Psychologist by training, storyteller by inclination, Parkinson’s patient by chance, active writer, prior to Keepin’ On: Living Well with Parkinson’s Disease (Nighthawk Press, 2018), I’d written on a range of subjects other than Parkinson’s disease. My first book, Tributes & Tirades: Taos Life and American Politics (Nighthawk Press, 2013) is a collection of social and political commentaries. My creative nonfiction appears in several anthologies. Many dozens of my Op-Ed essays have been published in New Mexico newspapers. Yet, I’d resolutely refused to write about Parkinson’s disease.
Writers write about what they know and some years after being diagnosed, I came to know Parkinson’s disease up close and personal. Nevertheless, I resisted writing about it. It’s not that I was trying to hide having Parkinson’s. Indeed, I’d been quite open about my disease experience. But to write about something, you have to be willing to devote thought to the subject. This, I was unwilling to do.
Parkinson’s had already invaded and occupied too much of my consciousness. It was always with me, shadowing and coloring my every move. The lyrics of an old song seemed to fit my Parkinson’s experience. “Every step you take, every move you make, I’ll be watching you!” I’d be darned if I was going to voluntarily grant it additional dominion in my mind. But a chance encounter with a fellow Parkinson’s patient suddenly changed everything.
I’ve joked that the serendipitous encounter with then strangers, Johnny and Kathleen Morton, on a 10,000-foot elevation Taos Ski Valley trail one fateful day cost me five years of my life—three and one-half years to write Keepin’ On: Living Well with Parkinson‘s Disease and another year and one-half to get it published. Encountering unlikely fellow Parkinson’s combatants at this high altitude led us to openly share our experiences. We seemed as if kindred spirits in our determination to live full lives despite Parkinson’s disease.
In the days immediately following our encounter, I could not deny that sharing our Parkinson’s stories had been helpful both to Johnny and to me. If it had been helpful to us, perhaps sharing our stories could help others. Writing about Parkinson’s began to feel like something I had to do. It assumed the status of a moral obligation. If I had acquired some useful experience defying the conventional prediction of a Parkinson’s-dictated “grim” future existence, how could I withhold this from others? I had the necessary knowledge. I had the skill set. I had the time. I no longer had a choice in the matter. Indeed, a former teacher contends that this book is the very reason I was put on this planet. And so a five-year book gestation period began.

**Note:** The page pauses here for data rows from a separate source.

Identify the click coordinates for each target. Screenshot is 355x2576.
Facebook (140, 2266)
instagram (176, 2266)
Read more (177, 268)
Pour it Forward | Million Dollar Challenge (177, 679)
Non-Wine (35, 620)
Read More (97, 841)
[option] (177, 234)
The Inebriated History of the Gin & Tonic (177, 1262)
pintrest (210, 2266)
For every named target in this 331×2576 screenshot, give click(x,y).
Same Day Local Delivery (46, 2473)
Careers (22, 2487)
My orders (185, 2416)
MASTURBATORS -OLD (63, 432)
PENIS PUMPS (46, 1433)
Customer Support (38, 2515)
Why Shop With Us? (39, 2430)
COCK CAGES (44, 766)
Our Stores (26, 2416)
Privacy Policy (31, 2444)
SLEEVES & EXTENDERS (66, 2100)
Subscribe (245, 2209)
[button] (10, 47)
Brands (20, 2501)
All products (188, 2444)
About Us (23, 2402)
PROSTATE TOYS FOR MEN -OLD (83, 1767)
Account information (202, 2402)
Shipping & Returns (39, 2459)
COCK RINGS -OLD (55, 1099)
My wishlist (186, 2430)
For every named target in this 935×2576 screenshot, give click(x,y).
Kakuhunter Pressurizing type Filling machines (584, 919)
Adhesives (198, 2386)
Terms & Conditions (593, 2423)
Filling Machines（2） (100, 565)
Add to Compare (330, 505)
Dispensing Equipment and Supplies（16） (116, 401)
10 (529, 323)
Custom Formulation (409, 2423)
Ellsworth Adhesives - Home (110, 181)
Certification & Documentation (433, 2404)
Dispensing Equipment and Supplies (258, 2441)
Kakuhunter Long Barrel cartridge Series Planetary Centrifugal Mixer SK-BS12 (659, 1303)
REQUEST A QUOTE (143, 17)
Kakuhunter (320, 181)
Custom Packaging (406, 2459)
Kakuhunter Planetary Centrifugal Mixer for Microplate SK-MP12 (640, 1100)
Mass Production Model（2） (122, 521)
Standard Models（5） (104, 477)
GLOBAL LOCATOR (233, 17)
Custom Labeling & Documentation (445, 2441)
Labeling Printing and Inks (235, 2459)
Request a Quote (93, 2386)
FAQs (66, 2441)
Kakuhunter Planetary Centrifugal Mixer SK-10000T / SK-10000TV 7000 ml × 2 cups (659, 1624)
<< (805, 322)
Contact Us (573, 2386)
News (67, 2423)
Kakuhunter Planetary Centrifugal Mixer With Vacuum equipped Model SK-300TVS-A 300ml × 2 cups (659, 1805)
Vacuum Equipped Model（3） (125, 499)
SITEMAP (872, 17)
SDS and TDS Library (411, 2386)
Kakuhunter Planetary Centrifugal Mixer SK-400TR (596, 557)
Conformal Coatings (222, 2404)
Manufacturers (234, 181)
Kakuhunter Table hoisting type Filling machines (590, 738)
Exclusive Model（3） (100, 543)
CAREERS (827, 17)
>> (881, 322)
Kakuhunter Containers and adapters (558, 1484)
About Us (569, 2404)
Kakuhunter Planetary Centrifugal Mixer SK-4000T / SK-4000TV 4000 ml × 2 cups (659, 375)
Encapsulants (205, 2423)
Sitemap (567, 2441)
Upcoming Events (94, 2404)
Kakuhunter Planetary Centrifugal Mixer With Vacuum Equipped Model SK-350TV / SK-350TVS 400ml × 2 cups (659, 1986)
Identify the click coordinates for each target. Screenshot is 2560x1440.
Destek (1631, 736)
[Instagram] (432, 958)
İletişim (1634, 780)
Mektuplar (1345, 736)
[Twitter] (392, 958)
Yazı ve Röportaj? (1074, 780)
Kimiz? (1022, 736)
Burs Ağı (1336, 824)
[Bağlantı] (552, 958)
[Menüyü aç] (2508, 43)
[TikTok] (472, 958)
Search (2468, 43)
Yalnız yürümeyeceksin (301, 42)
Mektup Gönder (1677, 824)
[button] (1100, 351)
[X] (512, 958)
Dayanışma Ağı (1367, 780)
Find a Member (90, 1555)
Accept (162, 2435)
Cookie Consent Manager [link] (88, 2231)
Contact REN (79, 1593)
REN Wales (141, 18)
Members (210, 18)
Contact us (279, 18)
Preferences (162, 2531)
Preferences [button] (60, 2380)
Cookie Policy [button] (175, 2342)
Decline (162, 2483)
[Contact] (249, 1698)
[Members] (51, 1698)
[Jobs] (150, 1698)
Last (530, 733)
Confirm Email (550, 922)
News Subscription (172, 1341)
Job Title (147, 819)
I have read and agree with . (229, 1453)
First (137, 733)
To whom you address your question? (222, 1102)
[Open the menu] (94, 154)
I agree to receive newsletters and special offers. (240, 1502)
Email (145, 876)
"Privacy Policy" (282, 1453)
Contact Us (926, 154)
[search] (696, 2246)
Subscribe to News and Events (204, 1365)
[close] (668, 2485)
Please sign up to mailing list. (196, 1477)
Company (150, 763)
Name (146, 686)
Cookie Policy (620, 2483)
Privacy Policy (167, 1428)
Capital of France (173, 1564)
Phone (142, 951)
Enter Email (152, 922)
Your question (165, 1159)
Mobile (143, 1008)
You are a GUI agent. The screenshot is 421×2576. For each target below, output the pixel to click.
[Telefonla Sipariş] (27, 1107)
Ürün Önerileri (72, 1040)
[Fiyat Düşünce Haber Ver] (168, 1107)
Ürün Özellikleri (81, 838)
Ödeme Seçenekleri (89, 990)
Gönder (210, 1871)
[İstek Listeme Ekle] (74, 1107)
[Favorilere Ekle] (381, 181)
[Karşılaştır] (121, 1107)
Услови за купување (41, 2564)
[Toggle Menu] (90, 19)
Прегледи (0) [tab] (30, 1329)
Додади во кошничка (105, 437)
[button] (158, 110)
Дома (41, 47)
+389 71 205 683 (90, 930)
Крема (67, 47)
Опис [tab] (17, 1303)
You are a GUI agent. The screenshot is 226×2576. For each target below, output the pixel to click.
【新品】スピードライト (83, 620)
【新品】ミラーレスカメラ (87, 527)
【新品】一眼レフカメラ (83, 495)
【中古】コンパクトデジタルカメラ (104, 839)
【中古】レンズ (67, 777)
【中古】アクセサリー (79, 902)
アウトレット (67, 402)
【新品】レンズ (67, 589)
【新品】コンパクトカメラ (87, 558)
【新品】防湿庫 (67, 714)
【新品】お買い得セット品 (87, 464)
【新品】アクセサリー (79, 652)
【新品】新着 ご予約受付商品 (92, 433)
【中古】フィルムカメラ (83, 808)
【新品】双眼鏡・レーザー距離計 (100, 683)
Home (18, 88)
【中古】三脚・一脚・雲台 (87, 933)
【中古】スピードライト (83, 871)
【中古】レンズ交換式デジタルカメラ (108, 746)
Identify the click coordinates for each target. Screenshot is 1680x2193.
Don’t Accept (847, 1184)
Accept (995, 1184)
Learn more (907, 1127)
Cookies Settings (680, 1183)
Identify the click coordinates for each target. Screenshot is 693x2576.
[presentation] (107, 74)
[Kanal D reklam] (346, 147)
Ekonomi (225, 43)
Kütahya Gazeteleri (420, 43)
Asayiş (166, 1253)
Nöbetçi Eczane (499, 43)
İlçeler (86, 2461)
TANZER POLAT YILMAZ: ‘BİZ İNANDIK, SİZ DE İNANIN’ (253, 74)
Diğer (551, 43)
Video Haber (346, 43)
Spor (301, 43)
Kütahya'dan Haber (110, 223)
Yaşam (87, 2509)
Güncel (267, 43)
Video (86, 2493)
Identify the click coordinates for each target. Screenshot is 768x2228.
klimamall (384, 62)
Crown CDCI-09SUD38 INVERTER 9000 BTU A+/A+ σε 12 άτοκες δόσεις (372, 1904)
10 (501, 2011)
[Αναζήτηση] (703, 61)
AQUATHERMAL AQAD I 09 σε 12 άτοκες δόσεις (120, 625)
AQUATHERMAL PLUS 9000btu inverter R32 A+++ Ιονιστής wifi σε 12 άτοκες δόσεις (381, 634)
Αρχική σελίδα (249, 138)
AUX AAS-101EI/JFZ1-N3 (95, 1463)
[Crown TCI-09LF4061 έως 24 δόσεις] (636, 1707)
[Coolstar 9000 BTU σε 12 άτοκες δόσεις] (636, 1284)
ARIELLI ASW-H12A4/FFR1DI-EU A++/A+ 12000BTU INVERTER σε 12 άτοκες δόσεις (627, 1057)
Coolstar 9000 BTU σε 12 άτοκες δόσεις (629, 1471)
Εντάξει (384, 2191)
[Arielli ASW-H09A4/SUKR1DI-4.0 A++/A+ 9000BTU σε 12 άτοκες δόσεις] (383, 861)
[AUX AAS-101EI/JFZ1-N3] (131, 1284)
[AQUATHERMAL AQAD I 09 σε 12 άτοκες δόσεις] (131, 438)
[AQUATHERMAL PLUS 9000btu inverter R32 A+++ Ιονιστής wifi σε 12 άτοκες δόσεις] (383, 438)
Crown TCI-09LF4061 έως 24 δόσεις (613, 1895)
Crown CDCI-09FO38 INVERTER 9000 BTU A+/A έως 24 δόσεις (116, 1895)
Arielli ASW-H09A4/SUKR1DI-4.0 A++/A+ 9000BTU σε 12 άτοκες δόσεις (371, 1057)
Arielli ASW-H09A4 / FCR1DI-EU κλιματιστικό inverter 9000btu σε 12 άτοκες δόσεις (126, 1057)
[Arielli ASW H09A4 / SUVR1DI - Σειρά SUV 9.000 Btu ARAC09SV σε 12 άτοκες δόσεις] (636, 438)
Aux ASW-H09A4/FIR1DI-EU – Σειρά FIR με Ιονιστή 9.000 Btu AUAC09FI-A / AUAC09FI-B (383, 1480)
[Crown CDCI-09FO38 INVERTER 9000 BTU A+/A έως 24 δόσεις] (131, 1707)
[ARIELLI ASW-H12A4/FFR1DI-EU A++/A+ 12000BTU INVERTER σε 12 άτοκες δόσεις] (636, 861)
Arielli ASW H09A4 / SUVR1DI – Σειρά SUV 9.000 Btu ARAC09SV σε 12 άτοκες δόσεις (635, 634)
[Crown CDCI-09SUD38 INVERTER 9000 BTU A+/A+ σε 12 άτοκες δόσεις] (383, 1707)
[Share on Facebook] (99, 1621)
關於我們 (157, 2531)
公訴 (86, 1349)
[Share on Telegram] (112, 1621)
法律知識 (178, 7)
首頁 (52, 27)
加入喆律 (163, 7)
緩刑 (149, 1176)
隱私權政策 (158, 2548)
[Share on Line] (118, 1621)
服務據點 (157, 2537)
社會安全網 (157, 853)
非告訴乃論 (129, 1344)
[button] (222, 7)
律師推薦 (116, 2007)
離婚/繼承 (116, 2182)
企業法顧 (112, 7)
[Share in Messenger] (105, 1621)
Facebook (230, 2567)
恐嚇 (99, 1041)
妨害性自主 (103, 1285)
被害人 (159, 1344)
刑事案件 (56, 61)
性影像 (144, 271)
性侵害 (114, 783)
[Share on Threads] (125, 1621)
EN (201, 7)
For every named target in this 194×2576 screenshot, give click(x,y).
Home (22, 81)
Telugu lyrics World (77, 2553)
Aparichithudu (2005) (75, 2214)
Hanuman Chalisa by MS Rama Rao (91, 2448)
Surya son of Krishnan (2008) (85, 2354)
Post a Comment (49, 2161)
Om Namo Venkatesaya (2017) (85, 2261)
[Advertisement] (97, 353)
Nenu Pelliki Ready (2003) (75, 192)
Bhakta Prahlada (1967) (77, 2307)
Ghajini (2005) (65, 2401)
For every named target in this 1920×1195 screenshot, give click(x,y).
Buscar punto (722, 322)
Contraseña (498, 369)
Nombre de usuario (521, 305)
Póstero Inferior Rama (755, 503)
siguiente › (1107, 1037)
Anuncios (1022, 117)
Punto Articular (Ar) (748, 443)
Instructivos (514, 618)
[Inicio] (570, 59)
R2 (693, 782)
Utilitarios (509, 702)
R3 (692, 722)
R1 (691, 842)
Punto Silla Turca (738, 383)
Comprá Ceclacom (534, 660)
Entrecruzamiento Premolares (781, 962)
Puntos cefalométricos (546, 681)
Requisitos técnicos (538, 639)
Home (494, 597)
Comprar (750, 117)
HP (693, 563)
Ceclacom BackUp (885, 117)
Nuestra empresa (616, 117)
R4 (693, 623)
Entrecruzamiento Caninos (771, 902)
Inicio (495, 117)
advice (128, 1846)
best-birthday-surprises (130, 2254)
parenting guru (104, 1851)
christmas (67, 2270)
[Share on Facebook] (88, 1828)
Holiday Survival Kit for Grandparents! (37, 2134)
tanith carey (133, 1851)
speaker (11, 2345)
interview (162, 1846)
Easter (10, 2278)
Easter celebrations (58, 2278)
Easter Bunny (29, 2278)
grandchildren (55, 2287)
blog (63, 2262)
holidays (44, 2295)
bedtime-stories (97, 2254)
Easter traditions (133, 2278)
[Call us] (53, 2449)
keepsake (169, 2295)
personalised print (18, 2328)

But let me be clear. My sudden about face had little to do with altruism. To The contrary, it was infused with self-interest. We never seem to know something quite as well as when we work to teach it to someone else. So, my ultimate calculation was that as I tried to encourage others to keep on keepin’ on, my own motivation to do so would be similarly enhanced.
Keepin’ On launched before an enthusiastic, standing-room-only audience at the Harwood Museum of Art in Taos in March 2018. Public readings followed from time to time. These literary events became occasions upon which members of our Parkinson’s community often expressed gratitude at the effort to tell their story. I was grateful that there was a responsive audience listening to my words, as these come pretty much straight from my heart.
But, responsive as audiences were, the book had difficulty gaining visibility. Keepin’ On is published by a small, independent publisher, and lacked the reach to acquire sufficient visibility.
But then came Covid, with its silver lining. I’ve half-joked that there is something good I might say for Covid. It’s had a way of leveling the participatory playing field for people with movement disorders, people like me. We have some difficulty getting around. Under current health emergency orders, the unimpaired are legally constrained from doing so. Consequently, many group offerings are streamed, and I can Zoom as well as anyone. Problem solved!
Given this “new normal” constraint on live group gatherings, Taos Poet Laureate Catherine Strisik and I decided to try a Zoomed coordinated, intertwined reading (“Parkinson’s Disease in Poetry and Prose: Up Close and Personal”) of her powerful poetry (The Mistress, 3: A Taos Press, 2017) and my personal prose. Though previous solo public readings of our words typically evoked strong feelings, the interwoven combination of our writings magnified the emotional impact of our words well beyond our expectations and prior experience. Indeed, our reading seemed less a literary event and more like some sort of de facto bibliotherapy for the Parkinson’s community.
Here’s where partnering with the Parkinson and Movement Disorder Alliance was conceived and born. The PMD Alliance leadership saw our effort as a good fit with its online series. Indeed, our joint reading was the first program (“Therapy Break™ – Up Close and Personal: Poetry and Prose with PD – Robert Silver & Catherine Strisik”) in their 2021 series. Hopefully, our partnership will continue in some form, as we commit to keep on keepin’ on and encourage our Parkinson’s comrades to do so as well.